日比谷公園が再開発で激変する…都民の多くが知らない、その「裏事情」と小池都知事の「皮肉」
緑の小池都知事が、東京の緑を消していく
神宮内苑の木々は、当時の最新の知見に基づいて設計・植樹された。150年かかる目論見だったところが、想定以上にうまく育ち、100年で現在の大きさにまで成長した。原生林だと誤解する人もいるほどである。「和」を表す内苑、「洋」を表す外苑と、対となるコンセプトで設計された景観は、先人たちが遺した都民の共有財産だ。 神宮の再開発に対しては2023年9月にはユネスコの諮問機関である国際記念物遺跡会議(イコモス)から、神宮外苑に対して「ヘリテージ・アラート」が出されている。危機に瀕す文化遺産に対し、保存を求める声明だ。ぜひ木を切る前に計画を見直すべきだろう。切ってしまったものを戻すことはできない。 東京都が三井不動産と癒着して進めていることは、100年先を見すえたまちづくりなのか。

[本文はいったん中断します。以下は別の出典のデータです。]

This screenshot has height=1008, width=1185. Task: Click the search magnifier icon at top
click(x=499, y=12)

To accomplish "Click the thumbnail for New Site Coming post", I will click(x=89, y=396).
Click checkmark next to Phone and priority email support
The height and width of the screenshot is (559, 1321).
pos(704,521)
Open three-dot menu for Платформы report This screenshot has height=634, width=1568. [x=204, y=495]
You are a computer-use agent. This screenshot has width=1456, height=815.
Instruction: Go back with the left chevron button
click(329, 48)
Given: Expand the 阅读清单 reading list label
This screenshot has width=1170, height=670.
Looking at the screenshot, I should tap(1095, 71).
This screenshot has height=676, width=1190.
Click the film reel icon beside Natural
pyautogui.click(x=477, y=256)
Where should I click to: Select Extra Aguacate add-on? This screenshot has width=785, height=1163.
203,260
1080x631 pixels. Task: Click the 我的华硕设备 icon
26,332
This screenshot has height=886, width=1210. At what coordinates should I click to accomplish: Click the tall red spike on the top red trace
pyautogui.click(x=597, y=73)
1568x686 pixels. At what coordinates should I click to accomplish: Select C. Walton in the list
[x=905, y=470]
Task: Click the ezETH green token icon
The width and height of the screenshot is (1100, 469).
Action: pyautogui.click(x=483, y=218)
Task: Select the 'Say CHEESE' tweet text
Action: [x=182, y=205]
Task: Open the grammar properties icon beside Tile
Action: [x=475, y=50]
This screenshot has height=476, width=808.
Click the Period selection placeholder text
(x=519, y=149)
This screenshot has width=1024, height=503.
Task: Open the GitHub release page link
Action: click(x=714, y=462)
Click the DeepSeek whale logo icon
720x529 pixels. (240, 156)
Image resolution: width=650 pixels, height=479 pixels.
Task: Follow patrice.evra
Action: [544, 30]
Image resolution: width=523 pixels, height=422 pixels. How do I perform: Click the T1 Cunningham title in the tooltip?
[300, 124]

後世に残すべき「共有財産=パブリックなもの」を、プライベートな私企業や私人の利益とひきかえに破壊して、商業的ビル群をそこに建てることが、国際都市としての正しい選択だとは思えない。 環境大臣だったときの名残で「グリーン」を自身のイメージカラーとして使い続け、2024年7月の都知事選で3選を果たした小池百合子が、着々と東京のグリーンを減らしていくのはなんとも皮肉なことである。